• [SUPPLIED PASSAGE]:
⁂
[mvapich-discuss] Announcing the release of MVAPICH2 2.0 GA, MVAPICH2-X 2.0 GA and OSU Micro-Benchmarks (OMB) 4.3.1
Panda, Dhabaleswar
panda at cse.ohio-state.edu
Fri Jun 20 17:01:06 EDT 2014
The MVAPICH team is pleased to announce the release of MVAPICH2 2.0 GA,
MVAPICH2-X 2.0 GA (Hybrid MPI+PGAS (OpenSHMEM) with Unified
Communication Runtime) and OSU Micro-Benchmarks (OMB) 4.3.1.
Features, Enhancements, and Bug Fixes for MVAPICH2 2.0 are
listed here.
* Features and Enhancements (since MVAPICH2 1.9 GA):
- Based on MPICH-3.1
- Extended support for MPI-3 RMA in OFA-IB-CH3, OFA-IWARP-CH3,
and OFA-RoCE-CH3 interfaces
- RMA optimizations for shared memory and atomic operations
- Optimized communication when using MPI_Win_allocate for
OFA-IB-CH3 channel
- MPI-3 RMA support for CH3-PSM channel
- Support MPI_T Performance and Control variables
- Optimized and tuned blocking and non-blocking collectives
for OFA-IB-CH3, OFA-IB-Nemesis, and CH3-PSM channels
- Large message transfer support for PSM interface
- CMA support is now enabled by default
- Enhanced intra-node SMP performance
- Tuned SMP eager threshold parameters
- Tuning RGET and Atomics operations
- Dynamic CUDA initialization. Support GPU device selection
after MPI_Init and initialize GPU resources only when
used by MPI transfer
- Support for running on heterogeneous clusters with GPU and non-GPU nodes
- Multi-rail support for GPU communication
- Non-blocking streams in asynchronous CUDA transfers for better overlap
- Optimized sub-array data-type processing for GPU-to-GPU communication
- Added options to specify CUDA library paths
- Tuned RDMA FP-based communication
- Tuning for Ivy-Bridge architecture
- Tuning for Mellanox Connect-IB adapters
- Reduced memory footprint
- Improved job-startup performance for large-scale mpirun_rsh jobs
- Introduced retry mechanism in mpirun_rsh for socket binding
- Capability to checkpoint CH3 channel using the Hydra process manager
- Warn and continue when ptmalloc fails to initialize
- Enable hierarchical SSH-based startup with Checkpoint-Restart
- Multi-rail support for UD-Hybrid channel
- Updated compiler wrappers to remove application dependency on
network and other extra libraries
(Thanks to Adam Moody from LLNL for the suggestion)
⁂
• [DATA EXCERPT]:
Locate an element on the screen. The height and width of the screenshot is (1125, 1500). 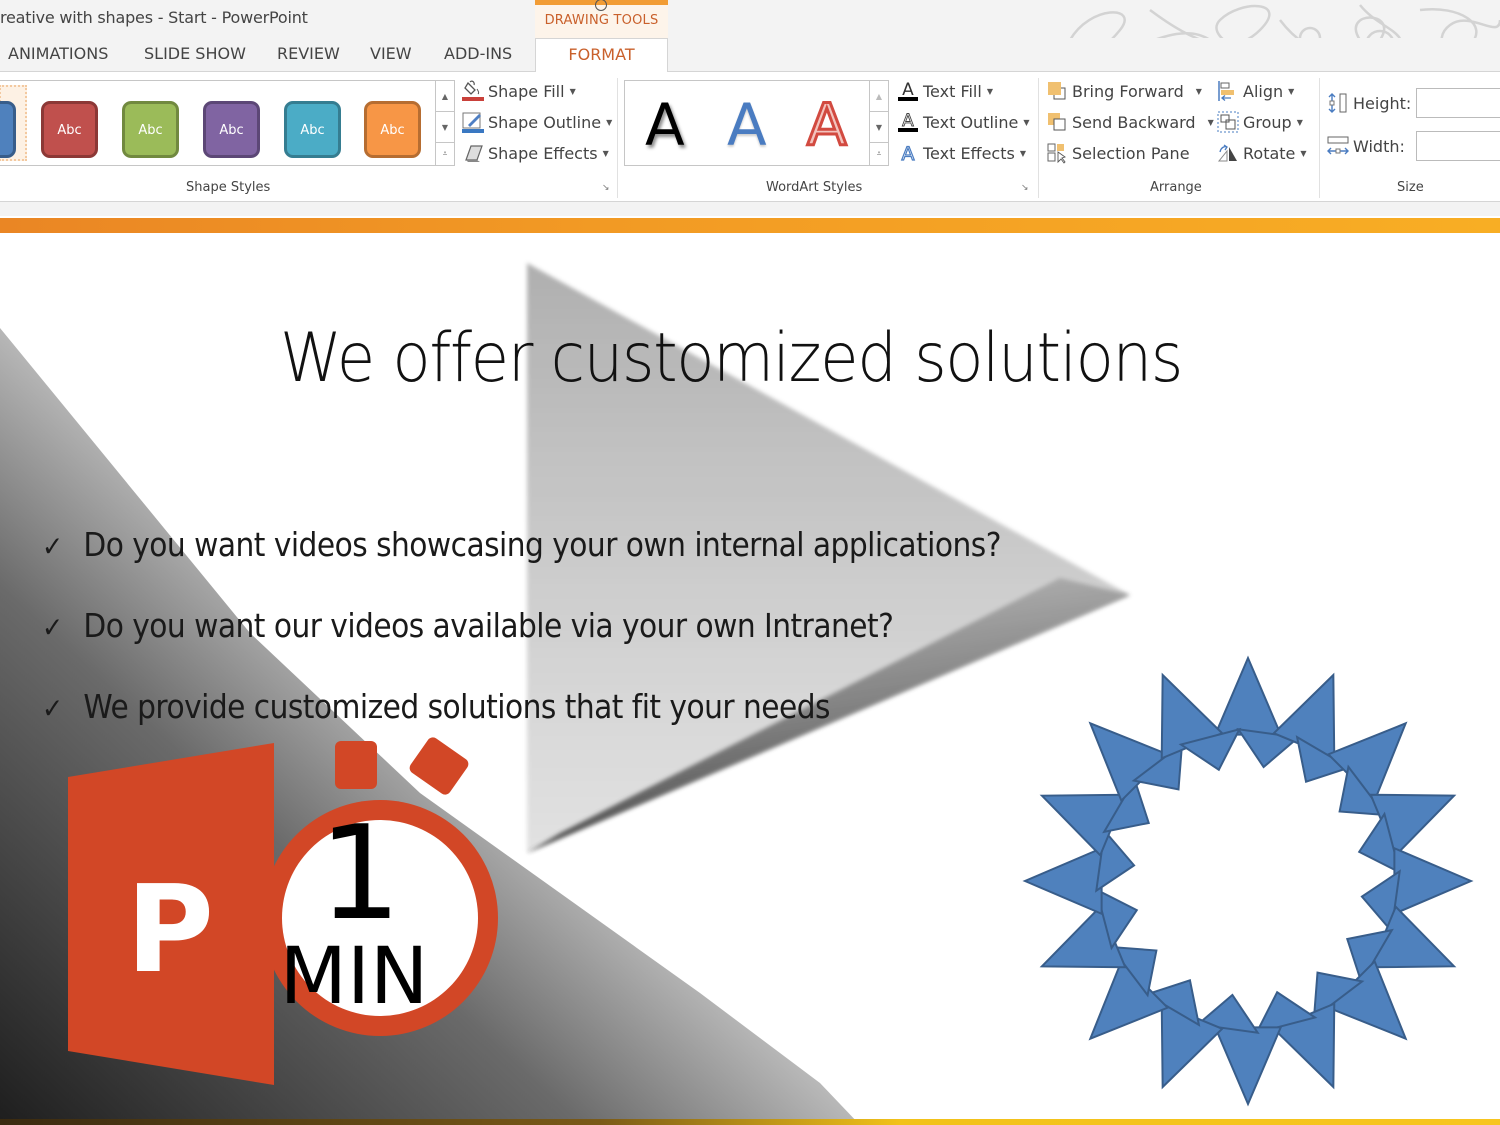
⁂
• [YOUR TASKS]:
1. Answer these from the MVAPICH2 release announcement:
(a) Which version of MPICH is MVAPICH2 2.0 based on?
(b) Which adapters are named as receiving tuning?
(c) Who is thanked for the suggestion about the compiler wrappers?
2. Reproduce the part of the MVAPICH2 release announcement starting with "[mvapich-discuss] Announcing the" and going on through "Micro-Benchmarks (OMB) 4.3.1.".

• [ACTIVITY ANSWERS]:
1.
(a) MPICH-3.1
(b) Mellanox Connect-IB adapters
(c) Adam Moody from LLNL

2.
[mvapich-discuss] Announcing the release of MVAPICH2 2.0 GA, MVAPICH2-X 2.0 GA and OSU Micro-Benchmarks (OMB) 4.3.1
Panda, Dhabaleswar
panda at cse.ohio-state.edu
Fri Jun 20 17:01:06 EDT 2014
The MVAPICH team is pleased to announce the release of MVAPICH2 2.0 GA,
MVAPICH2-X 2.0 GA (Hybrid MPI+PGAS (OpenSHMEM) with Unified
Communication Runtime) and OSU Micro-Benchmarks (OMB) 4.3.1.